▸ **Texte extrait**
◆ ◆ ◆ ◆ ◆

Prospecter… voilà une activité à laquelle se prêtent merveilleusement bien les causses et les plateaux des cans. Les grottes et les avens connus sont légion, et pourtant il en reste des milliers à découvrir.
Chaque épisode cévenol achève d’ouvrir quelques avens qui progressaient en secret vers la surface depuis des millénaires… Le bouchon terreux, vaincu par les eaux, s’effondre et laisse apparaître les ténèbres. Sans cesse il faut repartir sur les mêmes chemins pour surveiller les dépressions suspectes sur les pelouses.
Il y a aussi que l’homme est une drôle de bestiole : il ne remarque que ce qu’il cherche, mais peut passer tous les jours à côté d’une cavité sans la voir si les abîmes ne l’attirent pas. Il faut donc arpenter méthodiquement les zones fréquentées comme les écarts, la chance d’y trouver quelque chose est réelle.
Et puis enfin, même ce qui a été connu autrefois a souvent disparu du souvenir des hommes. Combien de cavités ont été aperçues, identifiées, puis oubliées. Soit qu’elles se soient refermées sans crier gare, soit qu’on en ait oublié l’emplacement, les broussailles faisant le reste.
Trouver une nouvelle grotte au cours d’une balade qui n’a pas cet objectif est rare, très rare (mais cela m’est tout de même arrivé une fois, et cette fois là était précieuse car il y avait également une découverte archéologique à la clé). Celui qui veut vraiment découvrir du neuf s’organise donc tout spécialement. Il sera plus efficace s’il planifie, cartographie, mesure, évalue. Il y a une dimension intellectuelle assez jouissive, à considérer la carte en réfléchissant aux zones à prospecter.

◆ ◆ ◆ ◆ ◆

▸ **Tâches demandées**
**1.** Dans la liste, recopie les lignes en changeant « header box » en « title box », sans rien modifier d'autre. Commence à la ligne qui contient « Select the box labeled B » et arrête-toi après celle qui contient « The image size is (641, 911). tap(533, 434) ».
**2.** Écris la suite du texte sur la prospection des grottes et des avens.

▸ **Jeu de données**
◆ ◆ ◆ ◆ ◆

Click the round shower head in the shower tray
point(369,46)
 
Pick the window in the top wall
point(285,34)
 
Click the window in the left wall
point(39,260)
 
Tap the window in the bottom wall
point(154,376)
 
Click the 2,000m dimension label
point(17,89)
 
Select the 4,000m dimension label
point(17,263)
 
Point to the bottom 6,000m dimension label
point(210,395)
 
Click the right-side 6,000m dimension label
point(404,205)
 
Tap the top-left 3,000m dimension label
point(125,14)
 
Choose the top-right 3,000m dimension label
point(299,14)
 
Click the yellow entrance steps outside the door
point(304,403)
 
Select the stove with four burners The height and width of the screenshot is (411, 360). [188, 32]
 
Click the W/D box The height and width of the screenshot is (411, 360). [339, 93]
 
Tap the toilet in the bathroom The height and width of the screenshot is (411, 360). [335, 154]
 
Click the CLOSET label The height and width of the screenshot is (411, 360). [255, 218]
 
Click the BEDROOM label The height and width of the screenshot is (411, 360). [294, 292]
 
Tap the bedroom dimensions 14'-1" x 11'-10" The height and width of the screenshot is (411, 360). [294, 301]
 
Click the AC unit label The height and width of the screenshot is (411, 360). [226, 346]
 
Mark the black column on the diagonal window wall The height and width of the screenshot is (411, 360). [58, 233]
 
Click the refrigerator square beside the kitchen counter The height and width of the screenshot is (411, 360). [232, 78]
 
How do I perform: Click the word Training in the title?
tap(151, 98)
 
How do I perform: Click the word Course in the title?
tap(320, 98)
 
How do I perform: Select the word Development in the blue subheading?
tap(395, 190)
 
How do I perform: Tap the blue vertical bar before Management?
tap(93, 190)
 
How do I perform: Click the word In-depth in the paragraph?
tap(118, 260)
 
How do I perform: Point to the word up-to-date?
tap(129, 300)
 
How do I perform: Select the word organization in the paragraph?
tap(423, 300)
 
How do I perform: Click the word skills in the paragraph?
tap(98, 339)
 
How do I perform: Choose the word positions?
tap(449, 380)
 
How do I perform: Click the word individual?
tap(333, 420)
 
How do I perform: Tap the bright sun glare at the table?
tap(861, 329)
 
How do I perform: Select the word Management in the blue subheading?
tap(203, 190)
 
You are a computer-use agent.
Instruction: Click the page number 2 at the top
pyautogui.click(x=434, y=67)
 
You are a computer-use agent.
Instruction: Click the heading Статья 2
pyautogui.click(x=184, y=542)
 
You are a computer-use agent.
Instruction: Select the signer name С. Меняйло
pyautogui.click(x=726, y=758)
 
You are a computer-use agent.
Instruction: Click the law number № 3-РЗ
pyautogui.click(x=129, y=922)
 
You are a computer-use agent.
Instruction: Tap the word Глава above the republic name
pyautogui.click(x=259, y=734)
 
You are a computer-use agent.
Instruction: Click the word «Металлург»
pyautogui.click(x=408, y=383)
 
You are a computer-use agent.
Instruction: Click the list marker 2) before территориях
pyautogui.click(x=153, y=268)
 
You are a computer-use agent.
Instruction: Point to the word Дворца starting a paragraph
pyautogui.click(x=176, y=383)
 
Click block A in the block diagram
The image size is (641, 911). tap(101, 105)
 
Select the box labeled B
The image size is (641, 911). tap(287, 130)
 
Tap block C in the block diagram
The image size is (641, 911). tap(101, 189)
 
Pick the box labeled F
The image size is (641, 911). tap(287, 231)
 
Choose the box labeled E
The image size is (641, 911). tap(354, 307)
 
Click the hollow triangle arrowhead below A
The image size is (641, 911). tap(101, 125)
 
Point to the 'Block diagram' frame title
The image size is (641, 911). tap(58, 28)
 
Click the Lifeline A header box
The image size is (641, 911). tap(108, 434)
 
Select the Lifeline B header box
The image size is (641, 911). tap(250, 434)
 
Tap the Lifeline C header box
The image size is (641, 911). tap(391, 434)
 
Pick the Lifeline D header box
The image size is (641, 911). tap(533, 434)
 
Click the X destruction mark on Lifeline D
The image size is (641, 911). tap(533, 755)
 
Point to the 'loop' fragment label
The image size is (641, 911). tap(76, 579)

◆ ◆ ◆ ◆ ◆

▸ **Réponses par tâche**
**1.**
Select the box labeled B
The image size is (641, 911). tap(287, 130)
 
Tap block C in the block diagram
The image size is (641, 911). tap(101, 189)
 
Pick the box labeled F
The image size is (641, 911). tap(287, 231)
 
Choose the box labeled E
The image size is (641, 911). tap(354, 307)
 
Click the hollow triangle arrowhead below A
The image size is (641, 911). tap(101, 125)
 
Point to the 'Block diagram' frame title
The image size is (641, 911). tap(58, 28)
 
Click the Lifeline A title box
The image size is (641, 911). tap(108, 434)
 
Select the Lifeline B title box
The image size is (641, 911). tap(250, 434)
 
Tap the Lifeline C title box
The image size is (641, 911). tap(391, 434)
 
Pick the Lifeline D title box
The image size is (641, 911). tap(533, 434)

**2.**
Et puis ensuite, il y a le terrain. Il s’agit rarement d’une promenade de santé. Il faut « bartasser ». Ramper sous les broussailles, se glisser entre le pied de falaise et les premiers ronciers sauvages… Parfois, forer un véritable tunnel au sécateur… la vitesse de progression peut descendre jusqu’à … quelques mètres par heure, dans les pires cas. Sans compter le danger, bien réel lorsque l’on s’aventure sur une vire, à mi pente d’une falaise pourrie, et que le sac à dos accroche une écaille rocheuse qui se détache, manque vous précipiter dans le vide, et va exploser dix mètres plus bas. Si je croise quelqu’un sur la route du retour, il va forcément me dire : ah, t’as encore été prospecter, toi ! Ce n’est pas bien difficile à deviner : un vrai prospecteur est forcément en lambeaux, en sang, et en terre.
Il faut compter une heure de prospection pour une découverte minuscule (une faille qui queute à 1 mètre), 10 heures pour une découverte petite (un boyau de quelques mètres de long), 100 heures pour une découverte intéressante (une cavité de quelques dizaines de mètres ou une petite grotte avec un contenu archéologique bof), 1000 (mille) heures pour une belle découverte (belle petite grotte, cavité archéologique intéressante), 1000000 (un million) d’heures pour découvrir la grotte Chauvet ou le réseau de la Pierre saint Martin. A ce jour j’ai atteint le stade 1000 (mille), mais je ne désespère pas.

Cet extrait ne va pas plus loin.